This invention relates in part to metal hydrides and complex hydrides that may be used to form a stable hydrogen capacity for hydrogen cycling. There remains a need for improvements in metal and complex hydrides with respect to hydrogen storage capacity, dehydriding temperatures, and reversibility of the hydrogen sorption and desorption cycles. For instance, it is known in the art as set forth in U.S. Pat. No. 7,094,387 directed to molten state processes of forming unique metal hydrides and complex metal hydrides. However, there remains room for improvement and variation in the art directed to techniques and resulting materials to form stabilized high capacity complex hydrides.
Currently hydrogen is stored on board a vehicle under 5,000 to 10,000 psi pressure. However, these storage systems are not efficient from a volumetric point of view. For example, the storage density of hydrogen gas at 10,000 psi is only 0.035 g/cm3, which is approximately half the storage density of liquid hydrogen at the 20K boiling point of hydrogen. Despite the higher storage density, liquid hydrogen is an undesirable storage form due to hydrogen liquefaction storage loss and short lived dormancy at 20K due to boil off.
Complex metal hydrides, such as alanates (e.g., LiAlH4, NaAlH4 and KAlH4) and borohydrides (e.g., LiBH4, NaBH4 and KBH4), show promise as materials for solid state storage of hydrogen. For example, the theoretical hydrogen volumetric storage density in lithium borohydride (LiBH4) is approximately 0.12 g/cm3, more than three times the density of gaseous hydrogen at 10,000 psi.
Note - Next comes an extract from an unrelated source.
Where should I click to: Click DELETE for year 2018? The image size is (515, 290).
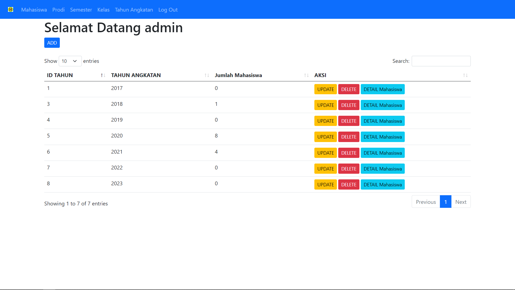click(348, 105)
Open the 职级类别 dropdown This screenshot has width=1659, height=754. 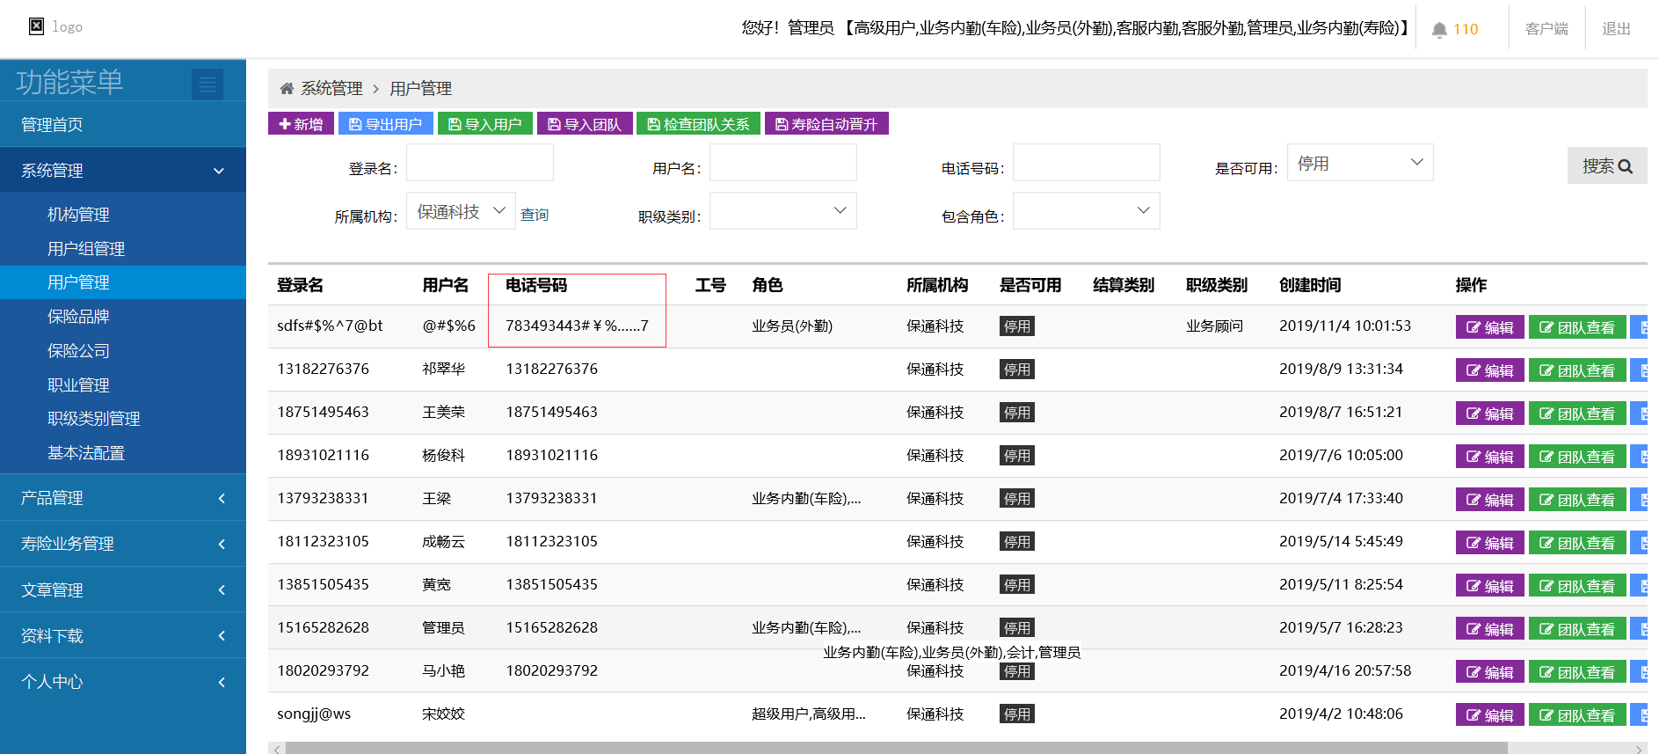coord(782,211)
However, many complex metal hydrides are unsuitable for hydrogen storage applications. For example, Al(BH4)3 is an unstable compound, and its vapor ignites spontaneously on exposure to air containing only traces of moisture.
A great deal of research is currently underway with other complex hydride compounds and materials to determine the most efficient and useful hydrogen storage material.
There is a need for solid state hydrogen storage materials having improved chemical stability, stable hydrogen capacity with cycling, and enhanced kinetics compatible with automotive and other portable power source requirements.